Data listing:
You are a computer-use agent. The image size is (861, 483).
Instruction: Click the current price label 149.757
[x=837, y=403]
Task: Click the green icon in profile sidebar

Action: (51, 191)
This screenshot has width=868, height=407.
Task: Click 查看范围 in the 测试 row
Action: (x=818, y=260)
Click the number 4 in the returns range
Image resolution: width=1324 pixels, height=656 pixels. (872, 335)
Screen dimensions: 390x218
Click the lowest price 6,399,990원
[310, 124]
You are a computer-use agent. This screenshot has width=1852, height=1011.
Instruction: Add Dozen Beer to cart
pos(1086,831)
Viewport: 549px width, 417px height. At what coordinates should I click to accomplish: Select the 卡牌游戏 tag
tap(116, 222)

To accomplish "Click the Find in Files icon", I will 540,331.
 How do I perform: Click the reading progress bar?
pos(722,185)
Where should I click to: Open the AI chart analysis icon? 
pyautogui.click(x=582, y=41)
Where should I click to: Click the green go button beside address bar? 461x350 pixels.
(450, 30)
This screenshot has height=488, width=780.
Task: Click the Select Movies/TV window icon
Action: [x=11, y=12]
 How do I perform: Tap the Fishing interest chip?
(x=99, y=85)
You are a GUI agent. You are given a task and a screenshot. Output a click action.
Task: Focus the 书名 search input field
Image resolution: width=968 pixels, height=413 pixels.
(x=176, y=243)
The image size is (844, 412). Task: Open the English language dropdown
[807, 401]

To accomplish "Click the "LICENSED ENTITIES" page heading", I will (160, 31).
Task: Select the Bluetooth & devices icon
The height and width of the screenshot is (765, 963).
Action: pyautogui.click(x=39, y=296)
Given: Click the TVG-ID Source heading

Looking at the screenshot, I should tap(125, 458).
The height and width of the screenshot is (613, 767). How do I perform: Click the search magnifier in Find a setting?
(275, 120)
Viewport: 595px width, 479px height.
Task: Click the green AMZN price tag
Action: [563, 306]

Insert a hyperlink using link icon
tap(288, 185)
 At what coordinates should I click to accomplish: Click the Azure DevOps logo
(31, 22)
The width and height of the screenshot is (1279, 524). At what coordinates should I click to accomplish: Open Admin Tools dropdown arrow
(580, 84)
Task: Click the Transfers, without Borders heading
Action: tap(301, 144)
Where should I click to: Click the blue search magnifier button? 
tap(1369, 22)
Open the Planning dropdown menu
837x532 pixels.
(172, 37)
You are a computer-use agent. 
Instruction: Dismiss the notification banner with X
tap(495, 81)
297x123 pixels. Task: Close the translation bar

— Given problem —
Reproduce the data verbatim, starting at its first line and ending with the line that contains "tap(116, 222)", including that line.

— Written solution —
You are a computer-use agent. The image size is (861, 483).
Instruction: Click the current price label 149.757
[x=837, y=403]
Task: Click the green icon in profile sidebar

Action: (51, 191)
This screenshot has width=868, height=407.
Task: Click 查看范围 in the 测试 row
Action: (x=818, y=260)
Click the number 4 in the returns range
Image resolution: width=1324 pixels, height=656 pixels. (872, 335)
Screen dimensions: 390x218
Click the lowest price 6,399,990원
[310, 124]
You are a computer-use agent. This screenshot has width=1852, height=1011.
Instruction: Add Dozen Beer to cart
pos(1086,831)
Viewport: 549px width, 417px height. At what coordinates should I click to accomplish: Select the 卡牌游戏 tag
tap(116, 222)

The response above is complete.